The anterior pseudotendon was excised. The muscle was then carefully disinserted from the globe. Forced ductions were not yet free, however, as there was scar tissue underneath the lateral rectus and also between the inferior oblique and the inferotemporal quadrant. The inferior oblique was isolated and cleaned of its scar tissue as was the adhesions of the inferior border of the lateral rectus muscle into the inferotemporal quadrant. After lysis of scar tissue, the forced ductions were freed both with the muscle disinserted and with the muscle reattached. As the muscle had been previously recessed quite a bit, we reattached it between 17 and 18 mm posterior to the limbus in a scleral fixation pattern using the double-armed 6-0 Vicryl suture, which had been previously placed. The conjunctiva was then carefully closed with simple interrupted 8-0 Vicryl sutures temporally.

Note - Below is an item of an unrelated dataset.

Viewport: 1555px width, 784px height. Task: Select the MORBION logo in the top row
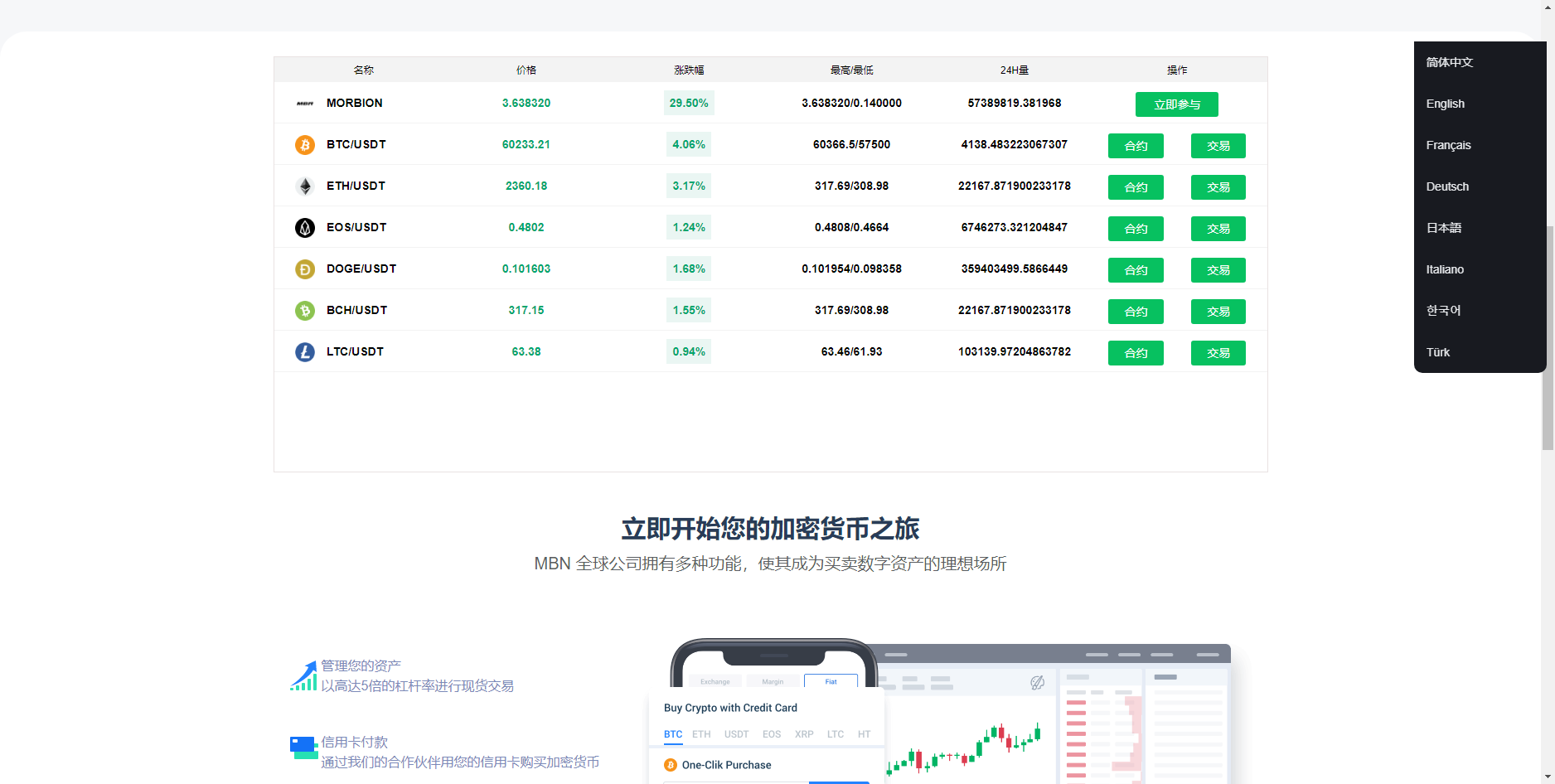point(303,103)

Attention was then directed to the right medial rectus and the previously resected muscle was then pulled up to its new insertion and tied firmly in place. The conjunctiva was closed with simple interrupted 8-0 Vicryl suture. TobraDex eye ointment was instilled onto the conjunctivae, and the patient was awakened from anesthesia and taken to the recovery room in stable condition. There were no complications.